SELECTED PASSAGE:
Question

If $x^8−(k−1)x^4+5=0$, then least possible integral value of ' k ' so that equation has maximum number of real roots is :

Answer 1

6

Answer 2

Let the given equation be $x^8 - (k-1)x^4 + 5 = 0$. This is a polynomial equation of degree 8, so it can have at most 8 real roots. The question asks for the least possible integral value of 'k' such that the equation has the maximum number of real roots.

Let $y = x^4$. Since $x$ is a real number, $y = x^4 \ge 0$. Substituting $y$ into the equation, we get a quadratic equation in $y$: $y^2 - (k-1)y + 5 = 0$.

The number of real roots $x$ depends on the number and nature of the roots $y$ of this quadratic equation. For a real value $y$:

• If $y > 0$, the equation $x^4 = y$ has two distinct real roots: $x = \pm y^{1/4}$.
• If $y = 0$, the equation $x^4 = 0$ has one real root: $x = 0$.
• If $y < 0$, the equation $x^4 = y$ has no real roots.

Let the roots of the quadratic $y^2 - (k-1)y + 5 = 0$ be $y_1$ and $y_2$. To maximize the number of real roots for $x$, we need to maximize the number of positive roots for $y$.

Case 1: The quadratic equation in $y$ has two distinct positive real roots ($y_1 > 0, y_2 > 0, y_1 \ne y_2$). For $y_1 > 0$, $x^4 = y_1$ gives two distinct real roots $\pm y_1^{1/4}$. For $y_2 > 0$, $x^4 = y_2$ gives two distinct real roots $\pm y_2^{1/4}$. Since $y_1 \ne y_2$ and both are positive, $y_1^{1/4} \ne y_2^{1/4}$. The four roots for $x$ are $y_1^{1/4}, -y_1^{1/4}, y_2^{1/4}, -y_2^{1/4}$. These are 4 distinct real roots. The total number of real roots for $x$ is 4.

Case 2: The quadratic equation in $y$ has one positive real root with multiplicity 2 ($y_1 = y_2 = y_0 > 0$). For $y_0 > 0$, $x^4 = y_0$ gives two distinct real roots $\pm y_0^{1/4}$. The total number of real roots for $x$ is 2.

Case 3: The quadratic equation in $y$ has one positive real root and one zero root ($y_1 > 0, y_2 = 0$). If $y=0$ is a root of $y^2 - (k-1)y + 5 = 0$, then $0^2 - (k-1)(0) + 5 = 0$, which implies $5=0$. This is impossible. So, the quadratic equation cannot have a root $y=0$.

Case 4: The quadratic equation in $y$ has one positive real root and one negative real root ($y_1 > 0, y_2 < 0$). For $y_1 > 0$, $x^4 = y_1$ gives two distinct real roots $\pm y_1^{1/4}$. For $y_2 < 0$, $x^4 = y_2$ has no real roots. The total number of real roots for $x$ is 2.

Interface element records
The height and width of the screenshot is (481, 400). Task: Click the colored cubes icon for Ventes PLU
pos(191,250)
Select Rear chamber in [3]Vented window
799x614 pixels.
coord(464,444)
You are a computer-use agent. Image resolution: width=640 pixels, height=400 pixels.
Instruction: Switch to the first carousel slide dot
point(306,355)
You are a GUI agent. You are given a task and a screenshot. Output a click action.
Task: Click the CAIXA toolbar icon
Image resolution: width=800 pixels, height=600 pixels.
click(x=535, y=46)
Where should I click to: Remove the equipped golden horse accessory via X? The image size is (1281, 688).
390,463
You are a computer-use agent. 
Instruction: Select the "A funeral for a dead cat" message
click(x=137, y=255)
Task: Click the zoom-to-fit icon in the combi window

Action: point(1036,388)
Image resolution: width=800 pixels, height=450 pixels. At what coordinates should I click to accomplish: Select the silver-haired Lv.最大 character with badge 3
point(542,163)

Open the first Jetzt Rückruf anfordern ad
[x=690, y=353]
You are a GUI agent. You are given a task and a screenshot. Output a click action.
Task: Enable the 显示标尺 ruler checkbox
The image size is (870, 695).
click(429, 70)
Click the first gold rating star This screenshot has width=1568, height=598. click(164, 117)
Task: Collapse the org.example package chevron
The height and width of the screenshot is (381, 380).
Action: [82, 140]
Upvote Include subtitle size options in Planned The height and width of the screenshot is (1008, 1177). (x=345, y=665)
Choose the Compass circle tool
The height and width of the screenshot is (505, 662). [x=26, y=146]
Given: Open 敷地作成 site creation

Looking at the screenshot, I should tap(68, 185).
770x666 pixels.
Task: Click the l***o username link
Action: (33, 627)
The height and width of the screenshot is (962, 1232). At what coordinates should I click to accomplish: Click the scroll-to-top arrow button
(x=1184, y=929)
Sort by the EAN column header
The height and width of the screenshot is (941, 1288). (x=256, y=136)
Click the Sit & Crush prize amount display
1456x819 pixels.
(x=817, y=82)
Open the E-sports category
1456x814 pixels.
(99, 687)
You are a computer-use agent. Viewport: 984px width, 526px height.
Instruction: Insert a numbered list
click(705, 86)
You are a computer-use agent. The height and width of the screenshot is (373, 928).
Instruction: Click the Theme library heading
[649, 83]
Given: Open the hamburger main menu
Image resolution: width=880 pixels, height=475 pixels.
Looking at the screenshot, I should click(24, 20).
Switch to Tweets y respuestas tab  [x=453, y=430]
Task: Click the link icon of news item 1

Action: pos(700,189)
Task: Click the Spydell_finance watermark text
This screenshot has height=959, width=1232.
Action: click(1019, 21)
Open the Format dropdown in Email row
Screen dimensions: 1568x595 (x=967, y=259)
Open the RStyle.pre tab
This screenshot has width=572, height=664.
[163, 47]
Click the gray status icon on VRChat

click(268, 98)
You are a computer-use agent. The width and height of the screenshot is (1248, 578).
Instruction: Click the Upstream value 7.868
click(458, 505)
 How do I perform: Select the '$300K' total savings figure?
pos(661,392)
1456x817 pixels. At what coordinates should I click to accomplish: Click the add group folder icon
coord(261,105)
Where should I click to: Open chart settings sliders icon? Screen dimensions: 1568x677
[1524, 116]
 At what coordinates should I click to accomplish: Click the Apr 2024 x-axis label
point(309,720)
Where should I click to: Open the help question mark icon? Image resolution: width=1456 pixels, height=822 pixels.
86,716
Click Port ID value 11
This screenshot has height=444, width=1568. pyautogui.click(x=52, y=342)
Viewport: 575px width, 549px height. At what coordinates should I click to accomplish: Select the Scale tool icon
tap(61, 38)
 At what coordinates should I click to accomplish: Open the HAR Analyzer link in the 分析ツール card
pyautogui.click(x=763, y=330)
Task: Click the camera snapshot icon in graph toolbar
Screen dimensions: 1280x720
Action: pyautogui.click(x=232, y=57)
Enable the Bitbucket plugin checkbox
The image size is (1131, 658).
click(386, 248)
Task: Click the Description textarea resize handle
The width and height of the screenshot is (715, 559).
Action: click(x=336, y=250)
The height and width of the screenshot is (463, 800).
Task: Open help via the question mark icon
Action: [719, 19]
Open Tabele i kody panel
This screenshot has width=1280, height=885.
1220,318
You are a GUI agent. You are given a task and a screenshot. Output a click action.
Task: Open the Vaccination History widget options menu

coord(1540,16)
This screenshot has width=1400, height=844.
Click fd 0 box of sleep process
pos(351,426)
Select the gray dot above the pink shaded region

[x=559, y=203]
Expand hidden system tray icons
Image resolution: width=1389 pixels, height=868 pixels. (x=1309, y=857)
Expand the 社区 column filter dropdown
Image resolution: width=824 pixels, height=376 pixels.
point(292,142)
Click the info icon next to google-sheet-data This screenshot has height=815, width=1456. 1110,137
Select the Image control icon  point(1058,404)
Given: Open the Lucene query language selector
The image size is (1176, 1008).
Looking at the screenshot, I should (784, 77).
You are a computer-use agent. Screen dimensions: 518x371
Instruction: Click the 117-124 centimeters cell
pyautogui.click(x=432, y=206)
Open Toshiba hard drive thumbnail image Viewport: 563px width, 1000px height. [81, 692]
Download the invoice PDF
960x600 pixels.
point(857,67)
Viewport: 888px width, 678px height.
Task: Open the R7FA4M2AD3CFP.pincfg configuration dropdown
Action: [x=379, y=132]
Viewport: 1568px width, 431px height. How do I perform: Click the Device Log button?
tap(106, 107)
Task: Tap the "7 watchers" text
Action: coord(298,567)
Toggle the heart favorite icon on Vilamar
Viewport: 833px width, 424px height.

OBJECTIVE 1:
According to the passage on the equation x^8 − (k−1)x^4 + 5 = 0, what is the greatest number of real roots a polynomial equation of this degree can have?
OBJECTIVE 2:
Decide whether each statement agrees with the passage on the equation x^8 − (k−1)x^4 + 5 = 0. Answer yes or no, and quote the words from the passage that settle it.
(a) The quadratic in y can have y = 0 as one of its roots.
(b) When the quadratic in y has two distinct positive roots, the equation in x has four distinct real roots.
(c) When the quadratic in y has one positive and one negative root, the equation in x has four real roots.
OBJECTIVE 3:
Continue the passage on the equation x^8 − (k−1)x^4 + 5 = 0 from the end of Case 4.

REPLY 1:
At most 8 real roots.

REPLY 2:
(a) No: "So, the quadratic equation cannot have a root $y=0$."
(b) Yes: "These are 4 distinct real roots."
(c) No: "The total number of real roots for $x$ is 2."

REPLY 3:
Case 5: The quadratic equation in $y$ has roots that are zero or negative. If $y_1=0$ or $y_2=0$, impossible (as shown in Case 3). If $y_1 < 0$ or $y_2 < 0$, there are no real roots for $x$ from these $y$ values. If both roots are negative or complex, there are no positive real roots for $y$, so there are no real roots for $x$.

From this analysis, the maximum number of real roots for $x$ is 4, which occurs when the quadratic in $y$ has two distinct positive real roots.

Let's verify this by considering the number of roots of $x^4=c$. If $c>0$, $x^4=c$ has two real roots. If $c=0$, $x^4=0$ has one real root. If $c<0$, $x^4=c$ has zero real roots.

Let the roots of $y^2 - (k-1)y + 5 = 0$ be $y_1, y_2$. The roots of the original equation are the real solutions to $x^4=y_1$ and $x^4=y_2$. The total number of real roots is $N(x^4=y_1) + N(x^4=y_2)$, where $N(x^4=c)$ is the number of real roots of $x^4=c$.

$N(x^4=c) = 2$ if $c>0$ $N(x^4=c) = 1$ if $c=0$ $N(x^4=c) = 0$ if $c<0$

To maximize the number of real roots for $x$, we need $y_1$ and $y_2$ to be positive. If $y_1 > 0$ and $y_2 > 0$, the number of real roots is $2+2=4$. If $y_1 > 0$ and $y_2 = 0$, impossible. If $y_1 > 0$ and $y_2 < 0$, the number of real roots is $2+0=2$. If $y_1 = 0$ and $y_2 = 0$, impossible. If $y_1 = 0$ and $y_2 < 0$, impossible. If $y_1 < 0$ and $y_2 < 0$, the number of real roots is $0+0=0$.

The maximum number of real roots is 4, achieved when the quadratic in $y$ has two distinct positive real roots.

For the quadratic equation $ay^2+by+c=0$ to have two distinct positive real roots, the following conditions must be met:

1. The discriminant must be positive: $D > 0$.
2. The sum of the roots must be positive: $y_1 + y_2 > 0$.
3. The product of the roots must be positive: $y_1 y_2 > 0$.

For $y^2 - (k-1)y + 5 = 0$:

1. $D = (-(k-1))^2 - 4(1)(5) = (k-1)^2 - 20$. For distinct real roots, $D > 0 \implies (k-1)^2 - 20 > 0 \implies (k-1)^2 > 20$. This means $k-1 > \sqrt{20}$ or $k-1 < -\sqrt{20}$. $k-1 > 2\sqrt{5} \approx 2 \times 2.236 = 4.472 \implies k > 5.472$. $k-1 < -2\sqrt{5} \approx -4.472 \implies k < -3.472$.

2. Sum of roots: $y_1 + y_2 = -(-(k-1))/1 = k-1$. For positive roots, $y_1 + y_2 > 0 \implies k-1 > 0 \implies k > 1$.

3. Product of roots: $y_1 y_2 = 5/1 = 5$. The product of roots is 5, which is positive. This condition is always satisfied.

We need to satisfy $k > 5.472$ or $k < -3.472$ (for distinct real roots) AND $k > 1$ (for positive sum of roots). Combining these conditions: If $k < -3.472$, then $k < 1$, so $k>1$ is not satisfied. If $k > 5.472$, then $k > 1$ is satisfied. So, for two distinct positive real roots for $y$, we need $k > 5.472$.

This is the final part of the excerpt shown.